The strobe example likewise shows the value of technologically enabled self-help. Some people like strobe lighting, for aesthetic reasons. It's also a good way of getting people's attention for things like alarms, especially for the hard of hearing. And epilepsy can be triggered by other near-strobe effects that are likewise valuable for aesthetics or for verisimilitude. Giving people an option to decide whether to block strobe effects will maximize the number of possible virtual environment designs, while maximizing the virtual environments' accessibility to the small minority that suffers from epilepsy as well as the majority that doesn't.

Finally, though more controversially, diversity of options may be relevant even for virtual groping. Most people, we believe, wouldn't like being virtually groped by people they just met online. But people's preferences when it comes to sexual (and sexualish) matters are notoriously diverse, and often unexpected to those who don't share the preferences. And that is especially so when the sexual behavior is relatively low-risk: not sex in the absence of clearly communicated consent; not even physical groping in the absence of clearly communicated consent; but the visual perception of gestures that appear similar to what physical groping would look like in the real world.

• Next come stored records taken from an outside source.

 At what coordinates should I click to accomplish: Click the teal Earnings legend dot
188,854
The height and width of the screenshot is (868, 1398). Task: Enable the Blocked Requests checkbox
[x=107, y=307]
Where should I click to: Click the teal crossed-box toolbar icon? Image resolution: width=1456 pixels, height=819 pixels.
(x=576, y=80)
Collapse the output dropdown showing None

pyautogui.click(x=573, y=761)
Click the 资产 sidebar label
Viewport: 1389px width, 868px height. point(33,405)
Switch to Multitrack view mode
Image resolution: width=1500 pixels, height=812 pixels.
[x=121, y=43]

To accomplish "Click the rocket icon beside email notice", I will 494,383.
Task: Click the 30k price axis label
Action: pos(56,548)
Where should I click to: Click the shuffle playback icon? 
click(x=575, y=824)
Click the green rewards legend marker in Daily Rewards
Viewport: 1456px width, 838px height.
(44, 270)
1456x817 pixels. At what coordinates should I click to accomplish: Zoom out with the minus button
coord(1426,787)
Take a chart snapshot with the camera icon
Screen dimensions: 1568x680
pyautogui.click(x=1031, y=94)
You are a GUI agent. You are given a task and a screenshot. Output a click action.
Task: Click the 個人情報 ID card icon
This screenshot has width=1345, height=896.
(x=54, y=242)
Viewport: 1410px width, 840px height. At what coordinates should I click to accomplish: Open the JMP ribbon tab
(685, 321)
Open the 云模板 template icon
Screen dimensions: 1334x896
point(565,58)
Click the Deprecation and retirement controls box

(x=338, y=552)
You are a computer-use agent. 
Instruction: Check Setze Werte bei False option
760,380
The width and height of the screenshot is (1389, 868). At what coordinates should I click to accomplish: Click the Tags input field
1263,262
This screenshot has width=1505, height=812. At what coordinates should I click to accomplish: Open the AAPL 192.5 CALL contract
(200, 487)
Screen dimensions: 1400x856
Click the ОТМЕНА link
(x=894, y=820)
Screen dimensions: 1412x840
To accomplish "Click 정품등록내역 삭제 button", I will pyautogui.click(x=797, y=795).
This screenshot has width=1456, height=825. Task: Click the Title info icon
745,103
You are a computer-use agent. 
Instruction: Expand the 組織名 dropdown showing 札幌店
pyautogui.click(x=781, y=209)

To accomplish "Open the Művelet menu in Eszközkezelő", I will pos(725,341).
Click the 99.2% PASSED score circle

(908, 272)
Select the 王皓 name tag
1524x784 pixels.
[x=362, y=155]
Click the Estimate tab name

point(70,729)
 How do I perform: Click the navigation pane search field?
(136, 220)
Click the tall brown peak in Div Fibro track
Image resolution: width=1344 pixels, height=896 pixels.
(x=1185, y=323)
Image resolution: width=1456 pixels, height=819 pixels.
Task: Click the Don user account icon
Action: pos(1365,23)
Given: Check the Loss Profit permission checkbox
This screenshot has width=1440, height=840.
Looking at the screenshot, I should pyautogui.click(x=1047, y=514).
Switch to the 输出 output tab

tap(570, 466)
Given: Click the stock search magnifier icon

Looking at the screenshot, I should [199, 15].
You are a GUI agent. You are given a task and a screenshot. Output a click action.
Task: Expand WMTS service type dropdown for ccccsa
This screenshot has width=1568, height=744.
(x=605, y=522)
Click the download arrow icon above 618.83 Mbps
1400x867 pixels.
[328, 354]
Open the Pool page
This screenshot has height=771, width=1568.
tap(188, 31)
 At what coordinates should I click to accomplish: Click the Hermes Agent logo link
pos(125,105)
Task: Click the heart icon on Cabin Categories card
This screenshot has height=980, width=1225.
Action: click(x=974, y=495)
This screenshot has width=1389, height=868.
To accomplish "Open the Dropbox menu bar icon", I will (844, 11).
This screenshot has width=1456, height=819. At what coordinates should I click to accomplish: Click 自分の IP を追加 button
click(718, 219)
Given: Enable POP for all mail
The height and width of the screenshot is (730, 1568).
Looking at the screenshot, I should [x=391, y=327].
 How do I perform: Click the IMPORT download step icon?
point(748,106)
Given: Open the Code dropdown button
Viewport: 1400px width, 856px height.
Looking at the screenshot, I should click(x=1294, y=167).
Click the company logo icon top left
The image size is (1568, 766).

Some people, for instance, might find such attempts to be more akin to flirting than to assault, and find the possibility of such attempts to be welcome, even if they rebuff individual instances of the attempts. Indeed, there might be VR spaces where people go in order to meet prospective sexual partners (whether for in-person sex or for the VR equivalent of phone sex) in which such behavior is part of the courtship ritual.

Likewise, there might be VR games in which this behavior is allowed. This could be for verisimilitude: If you're playing a game set at the Bristol docks in 1750, you might want rude behavior, and the reactions to the behavior, to be part of the gameplay. Or it could be for titillation: We can imagine that some people might fantasize about rough or nonconsensual sex and enjoy the fantasy even though they wouldn't enjoy the physical experience; a VR version may provide those people with the right combination of realism and fantasy.

Of course, most people, like Belamire, won't want to be groped. But that's the point: There is a diversity of sexual preferences. VR offers the possibility that people can control their environment and consent to only what they want.